Please, starting at the line that contains "Task: Open the color", reproduce every line exactly until the records run out, skipping all pictures.

+---+

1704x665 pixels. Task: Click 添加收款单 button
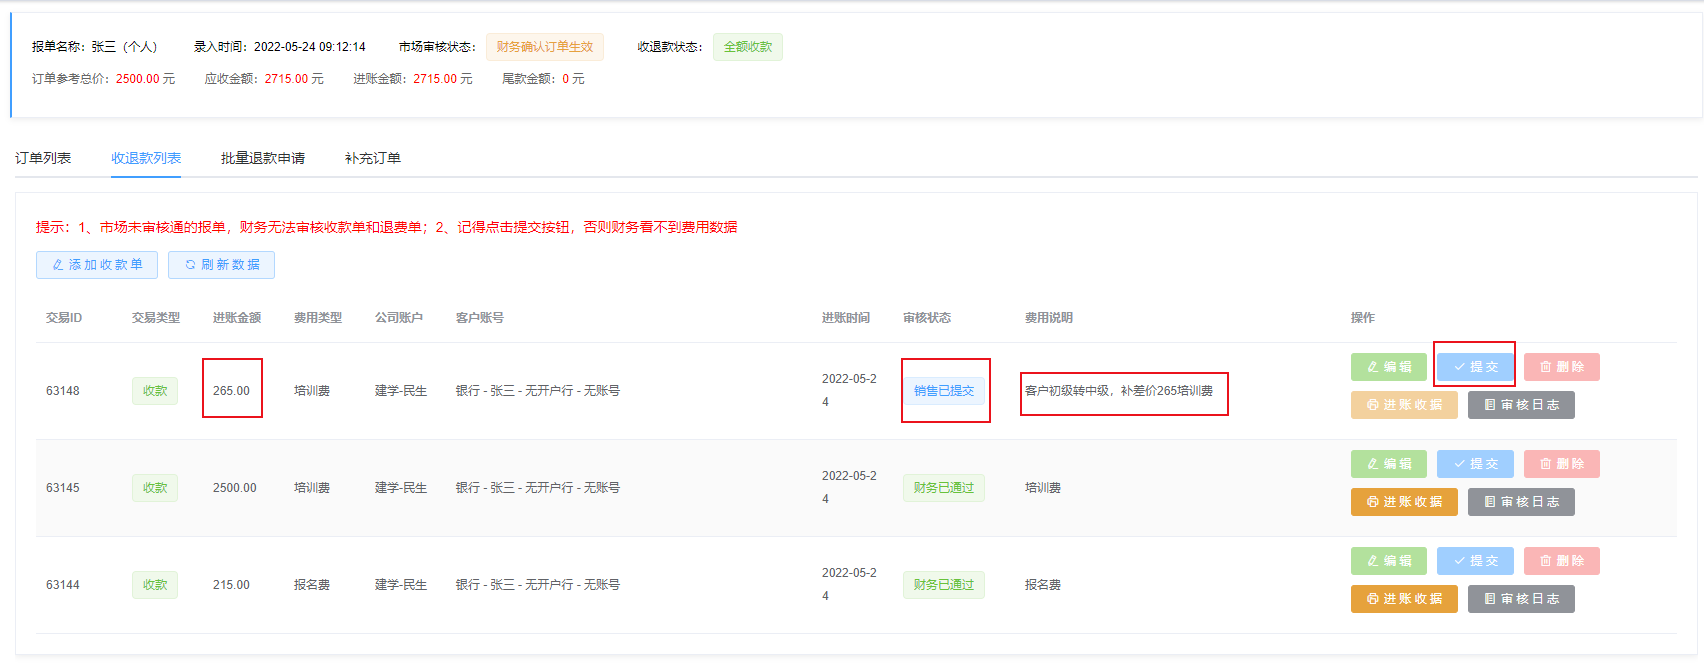(x=97, y=265)
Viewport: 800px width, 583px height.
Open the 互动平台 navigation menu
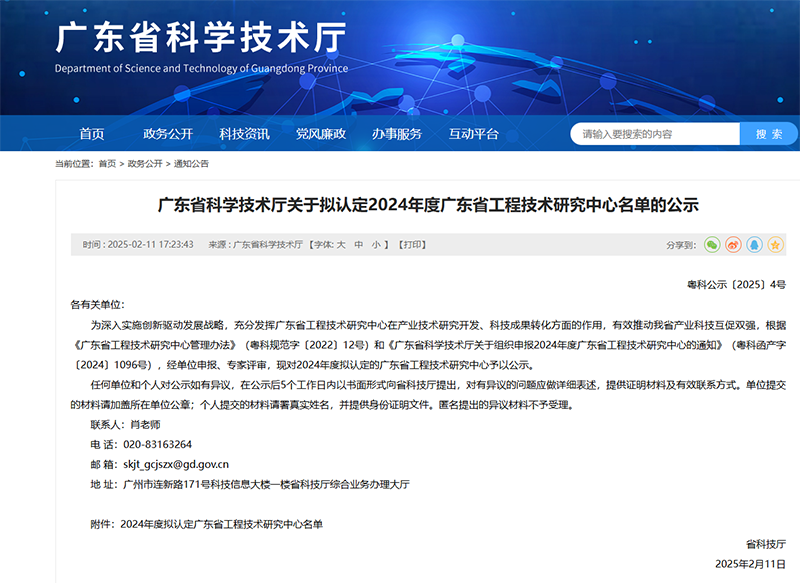click(x=474, y=133)
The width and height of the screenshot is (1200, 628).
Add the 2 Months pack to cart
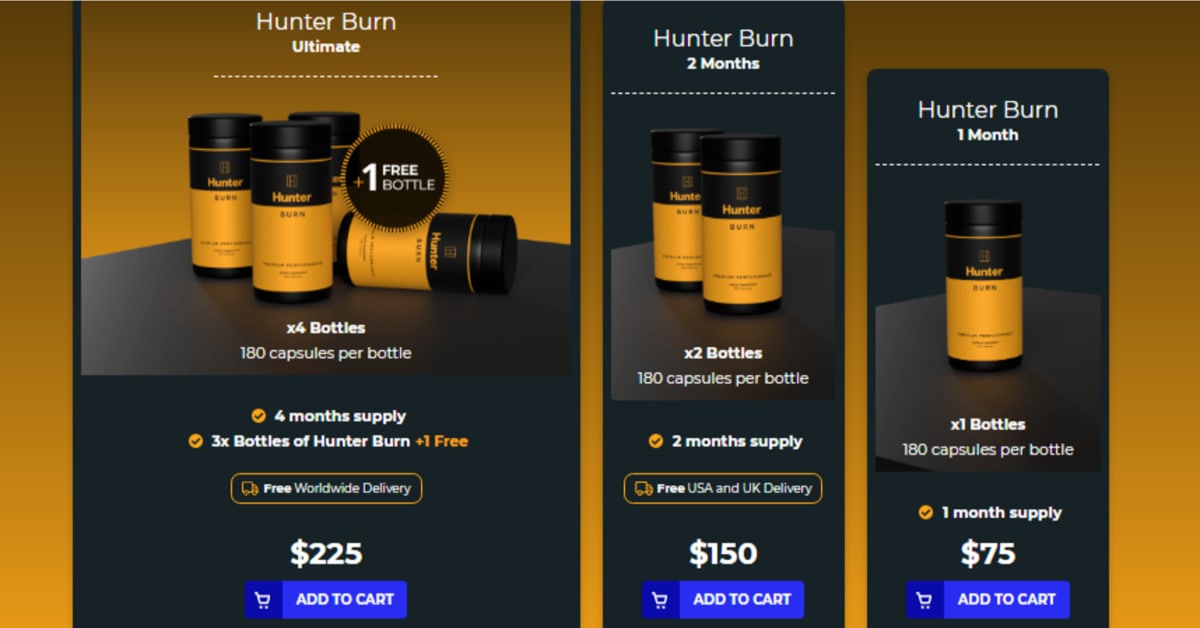pos(723,600)
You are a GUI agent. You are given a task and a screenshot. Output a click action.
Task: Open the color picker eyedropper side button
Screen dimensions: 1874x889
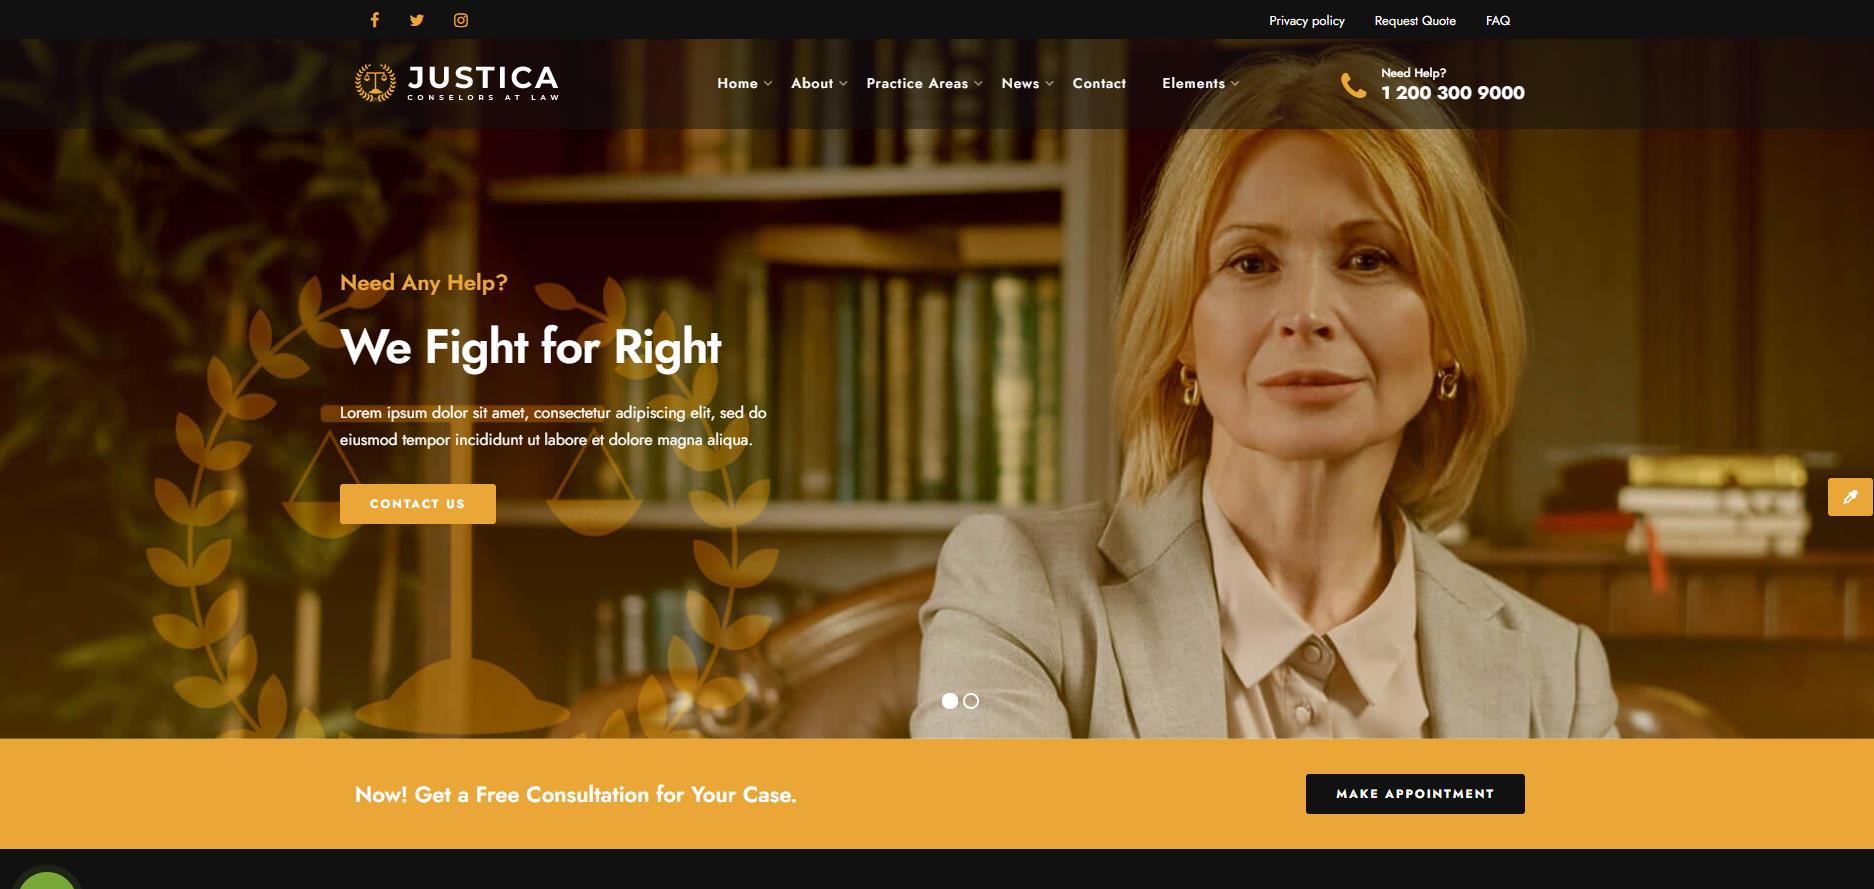[1850, 497]
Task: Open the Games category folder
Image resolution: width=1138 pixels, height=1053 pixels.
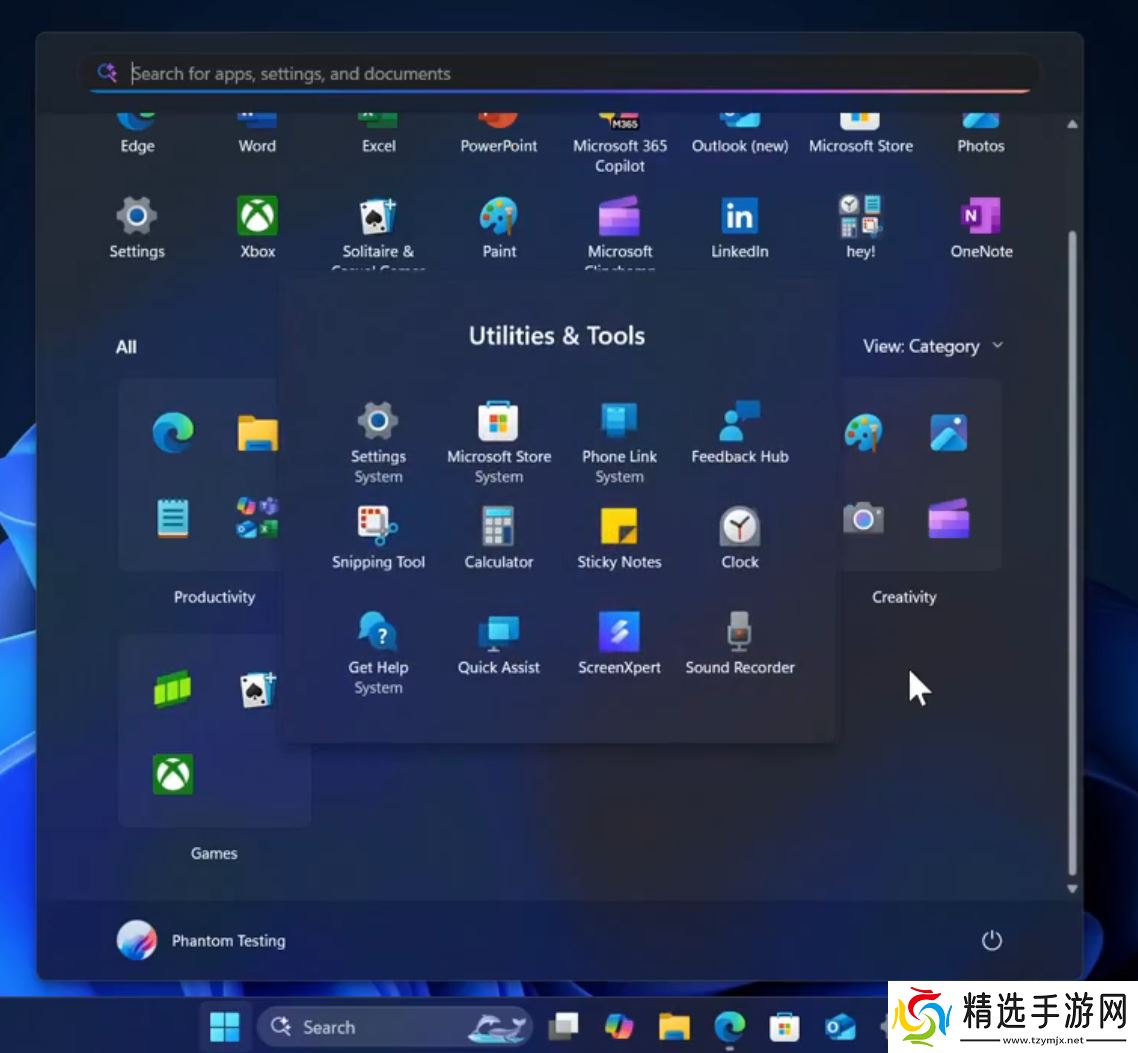Action: pyautogui.click(x=214, y=731)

+---+

* **Answer to the problem**
Task: Open the color picker eyedropper side button
Screen dimensions: 1874x889
[1850, 497]
Task: Open the Games category folder
Image resolution: width=1138 pixels, height=1053 pixels.
Action: pyautogui.click(x=214, y=731)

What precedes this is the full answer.